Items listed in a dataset
-*-*-

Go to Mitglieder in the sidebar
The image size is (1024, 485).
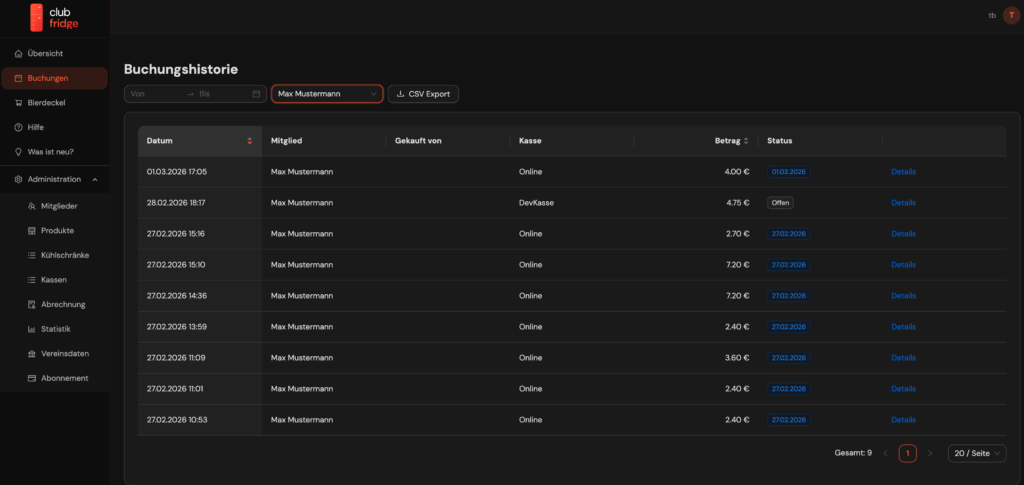(59, 206)
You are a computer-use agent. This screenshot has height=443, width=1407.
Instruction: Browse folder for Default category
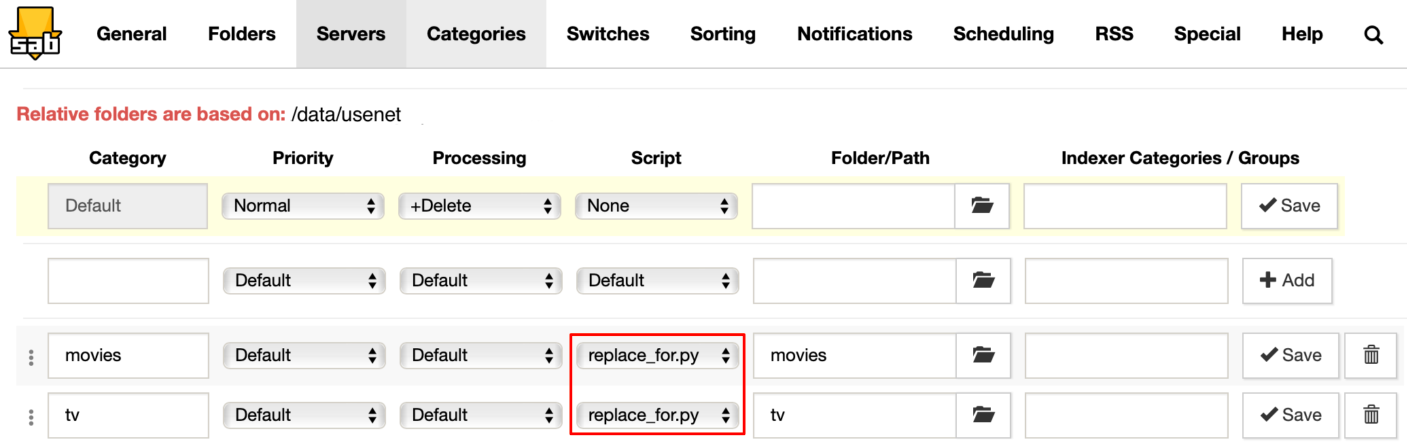pos(981,206)
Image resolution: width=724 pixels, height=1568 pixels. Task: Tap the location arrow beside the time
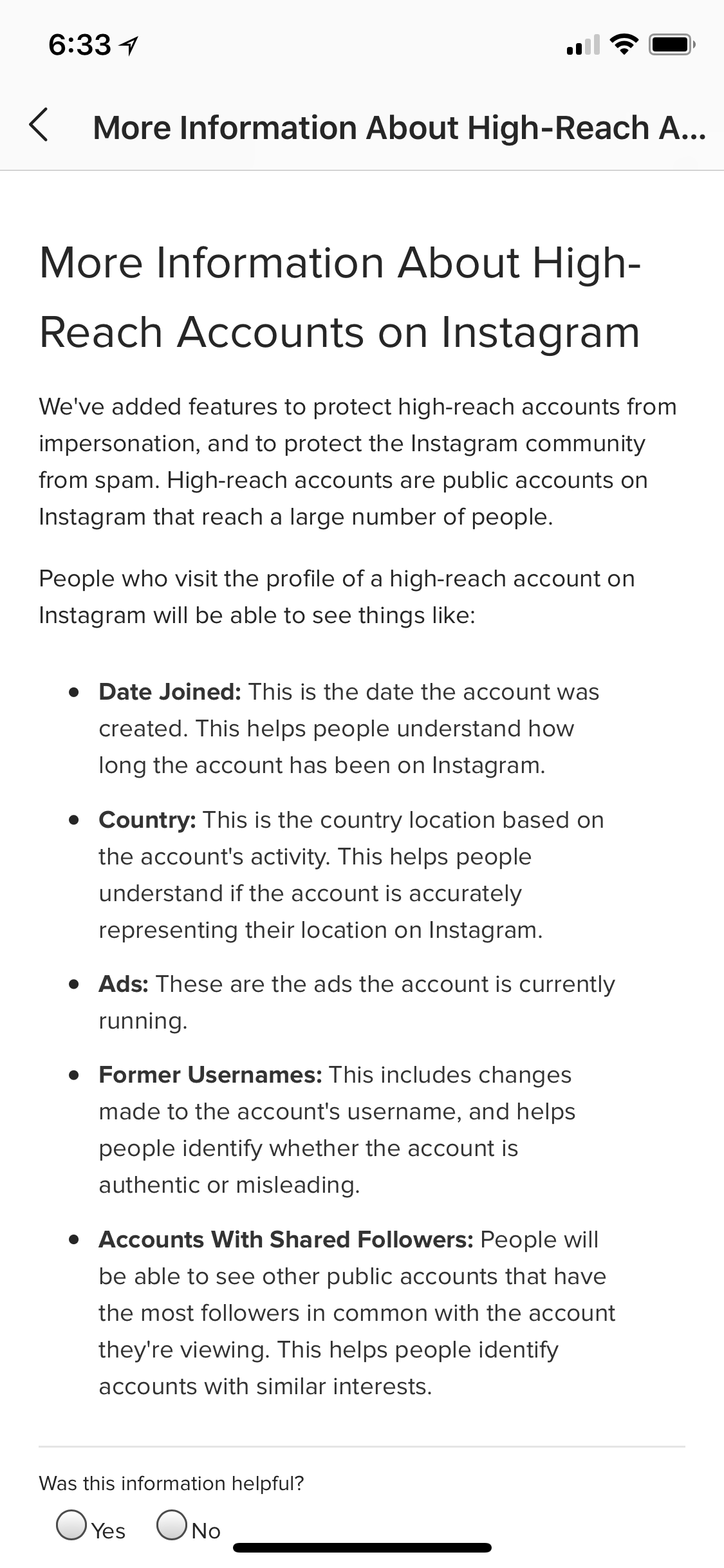[129, 46]
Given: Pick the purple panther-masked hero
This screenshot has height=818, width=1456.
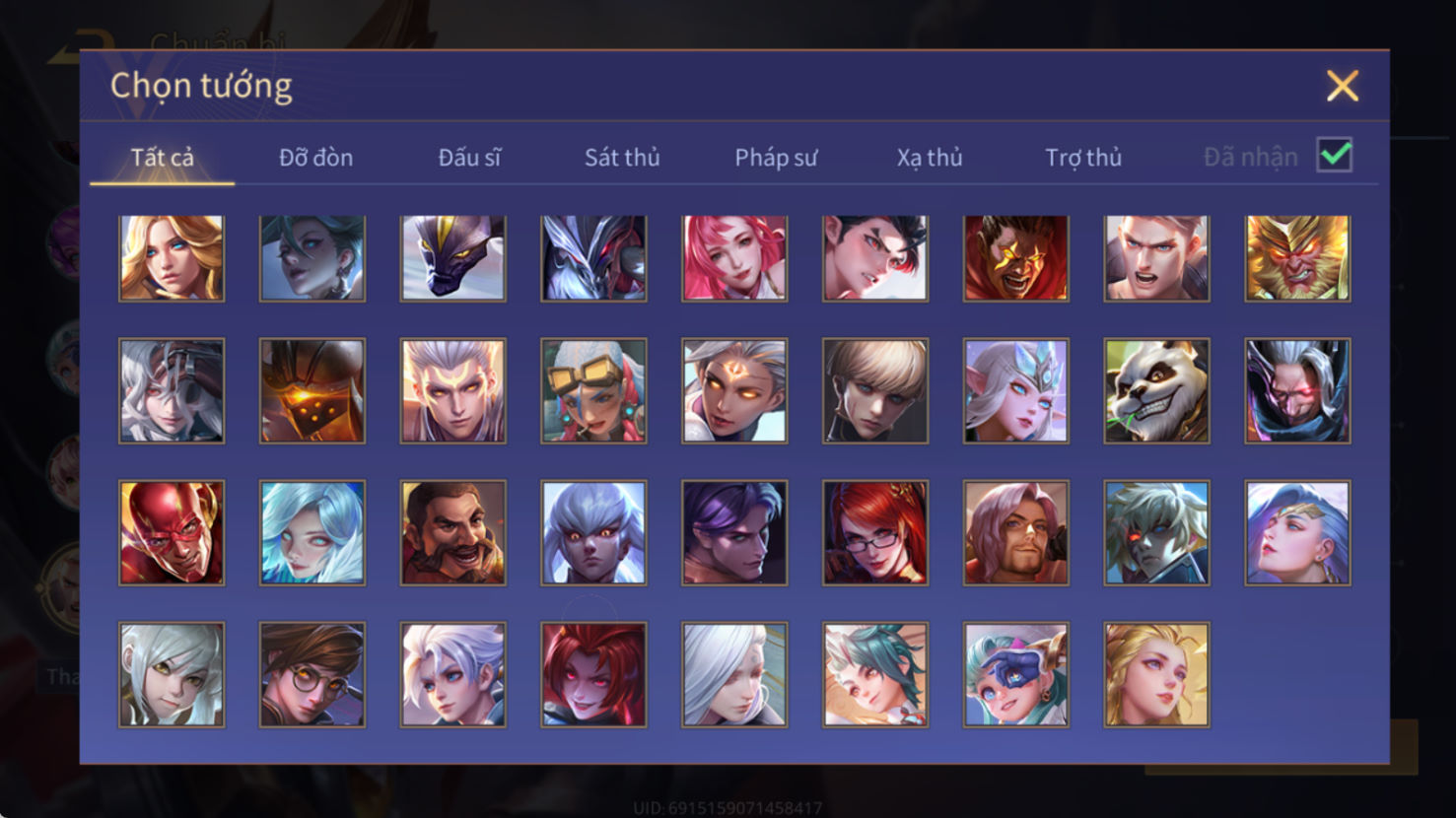Looking at the screenshot, I should [453, 258].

-*-*-

What you will do –
Reproduce the lines above letter for letter. The pictures stay behind.

Answer below –
Go to Mitglieder in the sidebar
The image size is (1024, 485).
(59, 206)
You are a computer-use agent. This screenshot has height=443, width=1407.
Instruction: Browse folder for Default category
pos(981,206)
Image resolution: width=724 pixels, height=1568 pixels. Task: Tap the location arrow beside the time
[129, 46]
Given: Pick the purple panther-masked hero
This screenshot has height=818, width=1456.
Looking at the screenshot, I should [453, 258].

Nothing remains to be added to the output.